How to get DNS working on a Ubuntu 16.04 machine with a bridged interface

published Oct 25, 2017 11:30   by admin ( last modified Oct 25, 2017 11:51 )

Summary: The solution is to disable DNSMasq in /etc/NetworkManager/NetworkManager.conf .

It's no fun when it's not you configuring things wrong, but a bug. Reason is that you haven't learned anything, just made up incorrect reasons, until you find the bug.

A curious thing happened today, a Ubuntu 16.04 machine running a couple of KVM guest machines lost it's connection to the Internet, but the guest machines kept theirs!

After a closer look the host machine still had an Internet connection, but its DNS did not work. I will not bore you with the meandering trouble-shooting path, but in short this is a conflict between /etc/network/interfaces and the NetworkManager.

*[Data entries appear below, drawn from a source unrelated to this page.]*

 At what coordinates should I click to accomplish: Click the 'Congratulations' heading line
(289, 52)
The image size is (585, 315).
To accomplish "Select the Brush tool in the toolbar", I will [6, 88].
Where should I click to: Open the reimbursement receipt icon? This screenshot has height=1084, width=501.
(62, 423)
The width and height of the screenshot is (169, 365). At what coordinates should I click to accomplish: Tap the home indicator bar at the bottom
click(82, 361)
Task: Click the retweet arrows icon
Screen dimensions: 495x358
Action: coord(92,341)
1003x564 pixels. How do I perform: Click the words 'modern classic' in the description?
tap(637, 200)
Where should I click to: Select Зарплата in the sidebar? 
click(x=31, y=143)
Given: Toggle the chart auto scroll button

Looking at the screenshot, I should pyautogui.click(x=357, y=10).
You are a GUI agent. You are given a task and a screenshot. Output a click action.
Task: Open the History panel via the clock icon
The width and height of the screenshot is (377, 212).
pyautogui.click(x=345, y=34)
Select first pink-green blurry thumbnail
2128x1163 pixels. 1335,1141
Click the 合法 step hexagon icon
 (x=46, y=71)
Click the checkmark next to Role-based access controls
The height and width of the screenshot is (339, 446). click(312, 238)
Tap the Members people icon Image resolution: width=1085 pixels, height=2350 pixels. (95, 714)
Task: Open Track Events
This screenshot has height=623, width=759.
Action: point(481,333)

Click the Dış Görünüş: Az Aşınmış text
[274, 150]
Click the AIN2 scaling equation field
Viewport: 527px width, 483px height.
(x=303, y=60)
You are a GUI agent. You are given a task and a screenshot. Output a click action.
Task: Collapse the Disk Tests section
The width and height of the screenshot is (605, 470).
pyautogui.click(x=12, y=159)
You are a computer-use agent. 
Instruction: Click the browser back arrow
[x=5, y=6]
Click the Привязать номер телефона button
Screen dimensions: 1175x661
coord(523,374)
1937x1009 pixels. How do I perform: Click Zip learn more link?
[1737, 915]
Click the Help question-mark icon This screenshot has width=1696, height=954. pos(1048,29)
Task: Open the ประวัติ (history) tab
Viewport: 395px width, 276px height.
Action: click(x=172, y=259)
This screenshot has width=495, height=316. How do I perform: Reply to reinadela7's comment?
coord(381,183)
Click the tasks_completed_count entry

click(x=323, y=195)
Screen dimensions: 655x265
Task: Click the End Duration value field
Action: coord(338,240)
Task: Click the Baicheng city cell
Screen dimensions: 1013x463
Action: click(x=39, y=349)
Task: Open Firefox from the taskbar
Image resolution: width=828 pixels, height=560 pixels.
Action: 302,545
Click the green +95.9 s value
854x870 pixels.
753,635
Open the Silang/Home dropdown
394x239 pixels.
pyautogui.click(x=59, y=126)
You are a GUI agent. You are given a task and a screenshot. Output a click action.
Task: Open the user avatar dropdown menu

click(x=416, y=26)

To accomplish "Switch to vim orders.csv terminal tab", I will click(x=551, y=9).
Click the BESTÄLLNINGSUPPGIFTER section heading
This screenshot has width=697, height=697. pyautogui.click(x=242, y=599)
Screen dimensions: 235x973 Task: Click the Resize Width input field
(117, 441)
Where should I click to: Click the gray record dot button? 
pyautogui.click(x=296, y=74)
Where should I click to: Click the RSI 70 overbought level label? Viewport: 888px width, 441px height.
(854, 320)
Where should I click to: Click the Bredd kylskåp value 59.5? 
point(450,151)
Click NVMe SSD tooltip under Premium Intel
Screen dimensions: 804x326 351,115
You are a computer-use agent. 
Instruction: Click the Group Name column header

These seem to be different competing systems for configuring your network, and sometimes they do not agree.

This time the conflict was about /etc/resolv.conf, which nowadays is handled by other processes, so if you manually write in it, that will be over written.

In this case bridge-utils (or possible a program triggered by it) wants to write whatever DNS settings it's configured with in /etc/network/interfaces , to /etc/resolv.conf. At the same time NetworkManager wants to tell /etc/resolv.conf that it has a DNSMasq DNSproxy running on localhost. And that does not work, maybe because DNSMasq only reponds to NetworkManager,or it's not there, or it's erroneously configured or whatever. /etc/resolv.conf gets clobbered with 127.0.0.1 and that's it.

The solution is to disable DNSMasq in /etc/NetworkManager/NetworkManager.conf . Then it works and /etc/resolv.conf takes its information from /etc/network/interfaces .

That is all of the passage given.